• Stored data:

··········

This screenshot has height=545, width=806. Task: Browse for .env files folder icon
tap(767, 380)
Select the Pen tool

··········

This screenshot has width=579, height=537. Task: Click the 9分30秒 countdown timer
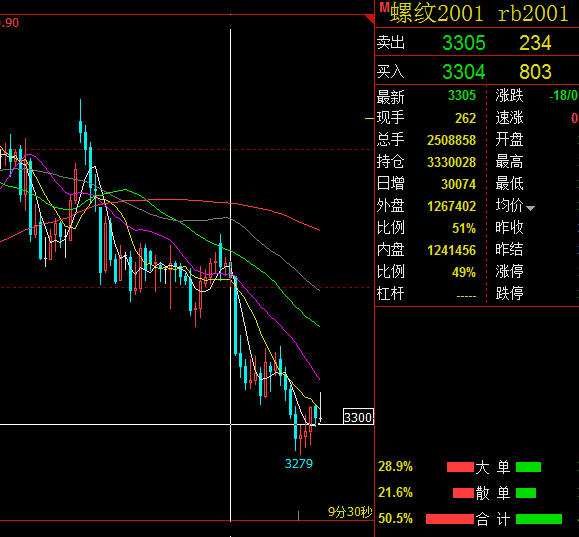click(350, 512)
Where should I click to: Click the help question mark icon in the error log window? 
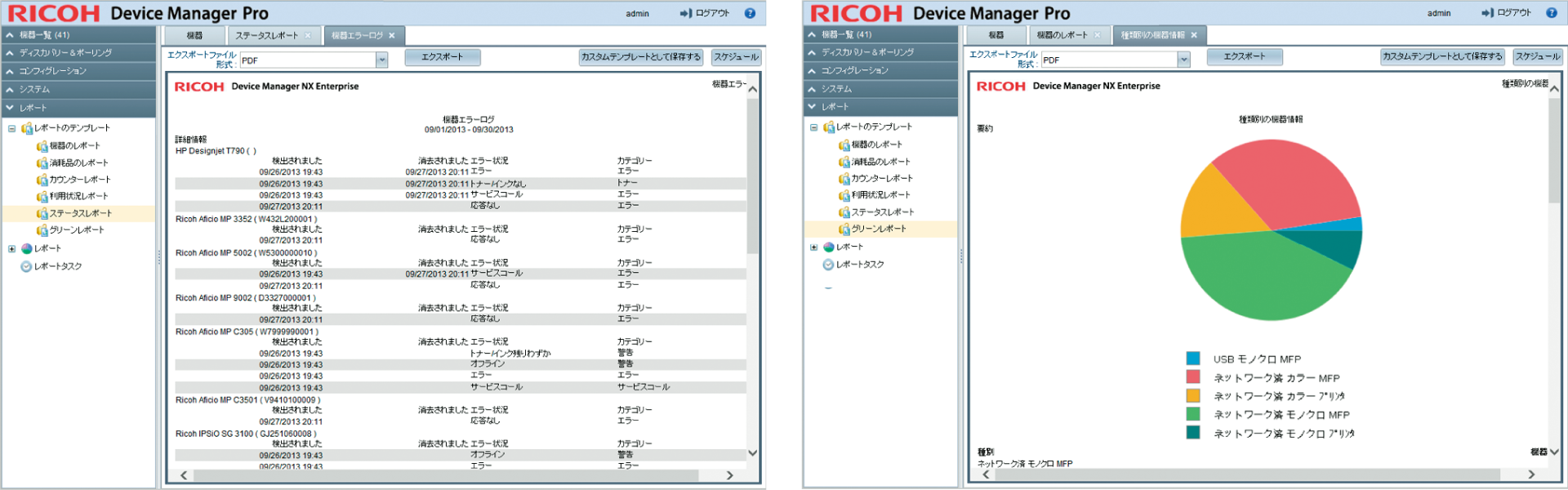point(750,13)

··········

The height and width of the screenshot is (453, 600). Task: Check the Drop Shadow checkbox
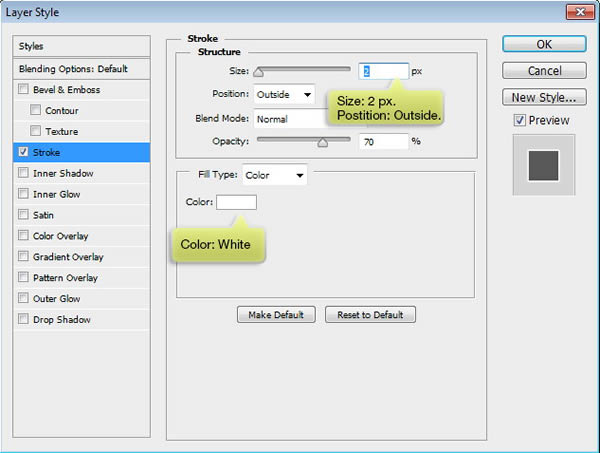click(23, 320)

··········

• Task to carry out: All lines above from the one with "This screenshot has height=545, width=806." to the one with "Select the Pen tool", inclusive, should be copied exactly, and no other lines.

• Response below:
This screenshot has height=545, width=806. Task: Browse for .env files folder icon
tap(767, 380)
Select the Pen tool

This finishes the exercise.